Innovation Briefs
Urban Mobility Corporation
Vol. 10, No. 1: Planning, Research
& Evaluation: Jan/Feb 1999
Suburban Sprawl --Can We Do
Anything About It?
by C. Kenneth Orski, Editor/Publisher
Suburban sprawl, long seen as a local
zoning matter, has emerged as a politically charged issue.
The Sierra Club has mounted a major anti-sprawl drive hoping
to create a grassroots movement that will catch the attention
of politicians. Vice President Gore has expanded his
environmental rhetoric to include "smart growth, "
signaling that growth management is likely to be a major
theme in his campaign for the presidency.
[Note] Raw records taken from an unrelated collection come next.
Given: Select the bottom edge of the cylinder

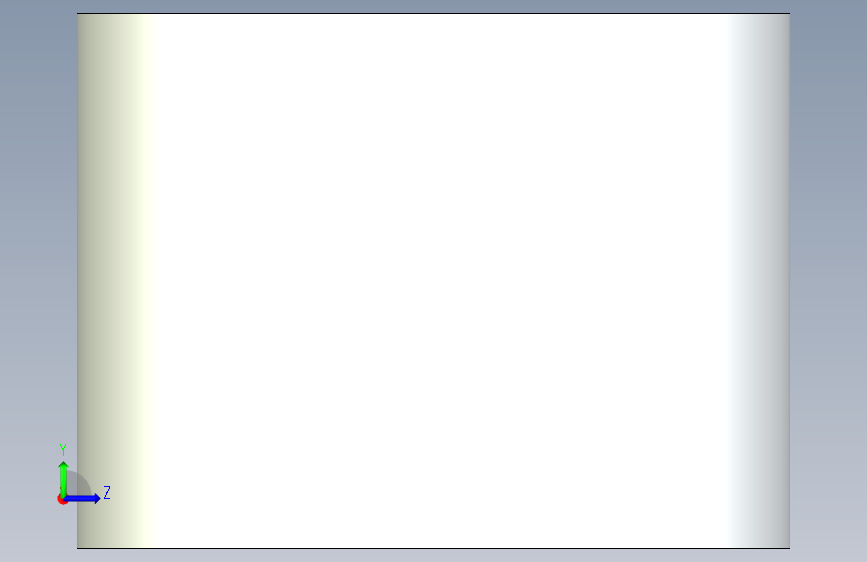Looking at the screenshot, I should click(x=434, y=548).
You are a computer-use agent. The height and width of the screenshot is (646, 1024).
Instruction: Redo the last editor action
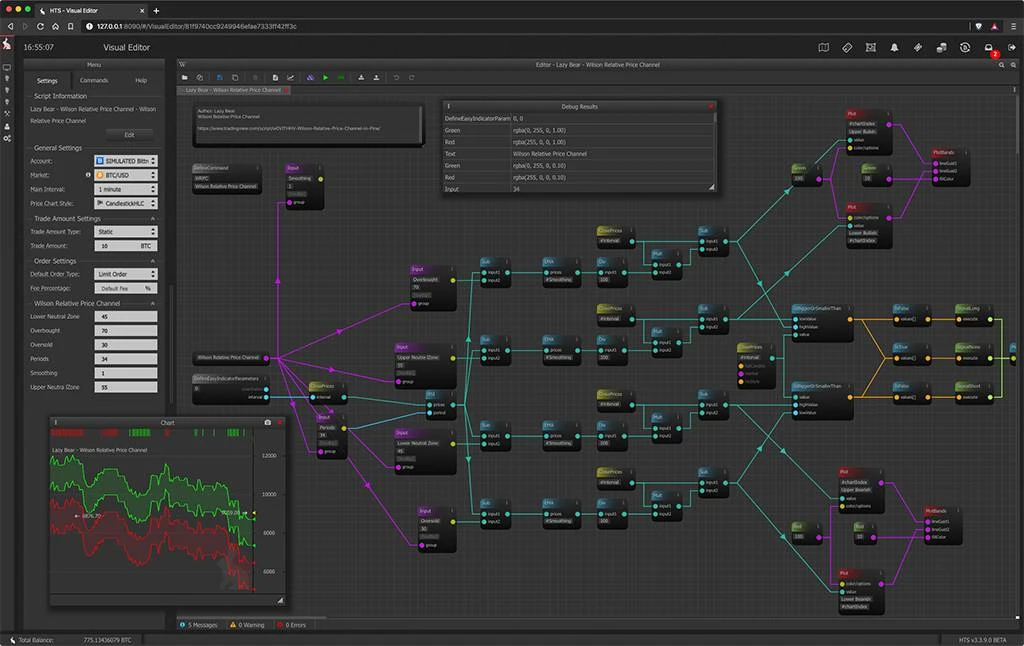point(412,77)
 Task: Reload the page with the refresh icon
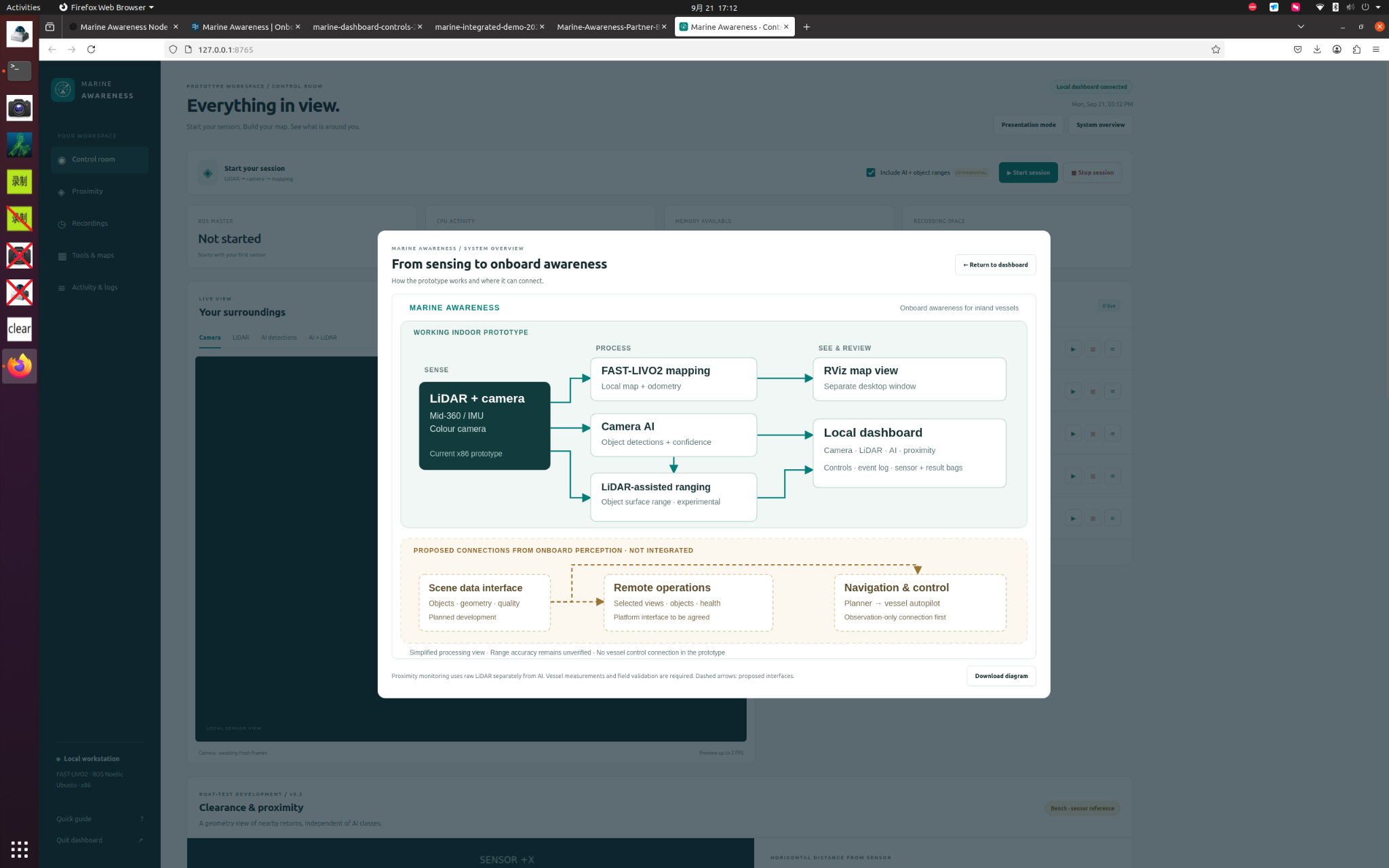tap(91, 50)
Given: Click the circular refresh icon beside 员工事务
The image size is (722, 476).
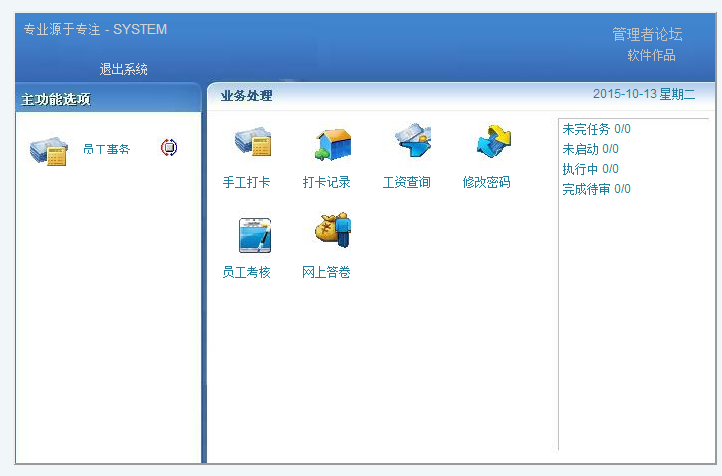Looking at the screenshot, I should coord(169,148).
But exactly what
can be done to prevent further metropolitan dispersal is
unclear.
Twenty years ago, a landmark report, "The Cost
of Sprawl," first alerted the general public to the
consequences of urban sprawl. During the intervening two
decades the trends documented in that report by the Council
on Environmental Quality have continued unchecked: housing
tracts have pushed outward, moving ever deeper into
agricultural areas; urban jobs have migrated in growing
numbers to the suburbs, dependence on the automobile has
become ever more pronounced, while the use of transit has
continued to erode. Now, once again the alarm is being
sounded about the dangers of continued metropolitan sprawl.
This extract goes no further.